To see the depth of transformation Ozzie is talking about, spend a few hours with Gary Flake, one of 10 Microsoft employees to hold the coveted title of technical fellow. He joined the company last year after a year-and-a-half stint as Yahoo's head of R&D, and he's clearly a different kind of Microsoft engineer: He doesn't believe in Windows' supremacy or in the software-in-a-box concept. He's proud to tell you that he's written more than 100,000 lines of open source code, an affront to Redmond's traditional businesses. And he's quite willing to question Microsoft's ability to innovate, which would have been considered heresy a few years ago. "In addition to saying, yes, we do some innovative things, and we don't get credit for them, I'd take it a step further," says Flake, who, as head of the 100-engineer Live Labs team, is charged with getting Microsoft's breakthroughs into the marketplace faster. "I'd say we don't always do the innovative things we should do. We need to improve in that dimension."

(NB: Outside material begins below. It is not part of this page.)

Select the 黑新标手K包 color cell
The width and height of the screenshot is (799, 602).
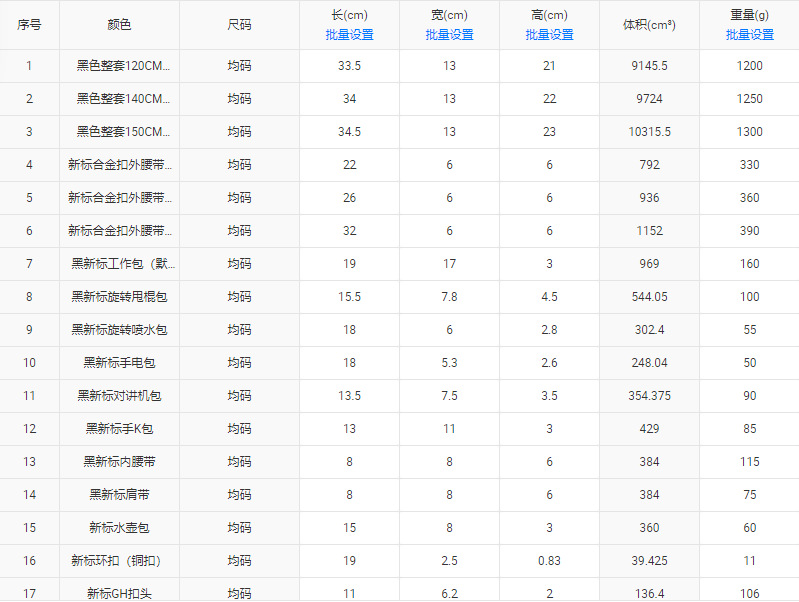pyautogui.click(x=119, y=429)
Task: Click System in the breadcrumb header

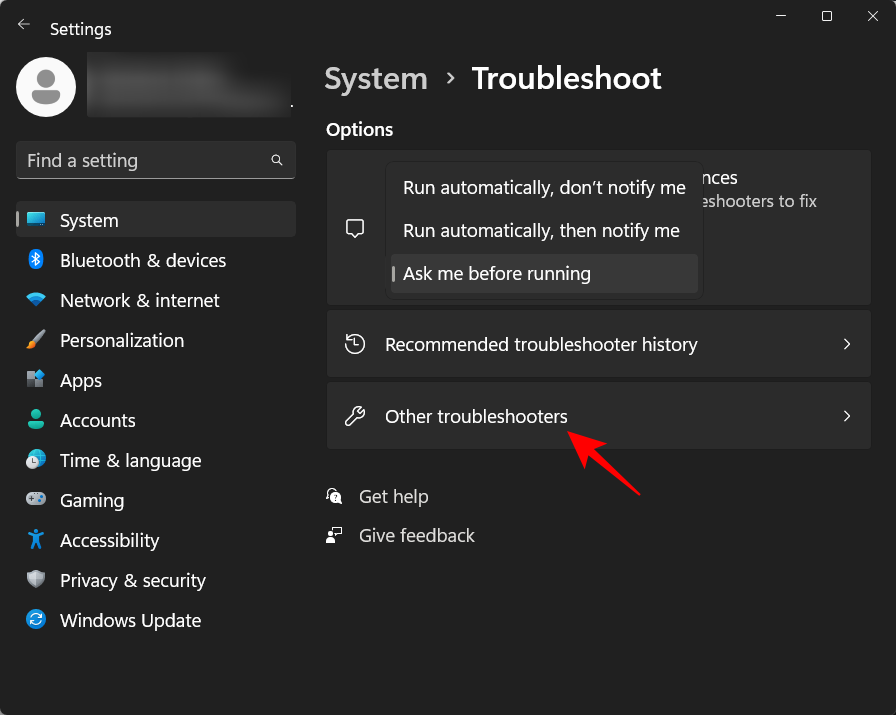Action: [376, 78]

That Flake can get away with talk like this is perhaps one of the biggest signs of change inside Microsoft. Historically, Gates & Co. have reacted with fury when their bona fides as innovators were questioned. Now Redmond seems to be facing up to the reality that its innovation machine is broken.

IT WAS LOTUS NOTES that made Ozzie's reputation – and got the attention of Microsoft chieftains. "Bill and Steve felt they should have done Notes – that it was their birthright," a former executive says. "The fact that Ray did it first earned him their undying respect."

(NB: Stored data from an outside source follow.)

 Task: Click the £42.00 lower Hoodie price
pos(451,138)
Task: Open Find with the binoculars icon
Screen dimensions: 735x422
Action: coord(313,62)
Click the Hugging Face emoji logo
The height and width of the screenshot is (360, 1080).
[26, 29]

Indeed, so far Gates, Ballmer, and the rest of Microsoft's executive team have gone to great lengths to put Ozzie in a position to succeed in his new role. A year ago they streamlined Microsoft's corporate structure – compressing seven business units into three – and changed the way top executives in each division are compensated, in hopes of reducing cross-division friction. Historically, the company was organized to encourage each unit to pursue its own agenda, even at the expense of other divisions. Now executives must demonstrate a degree of company-wide cooperation to get a top bonus.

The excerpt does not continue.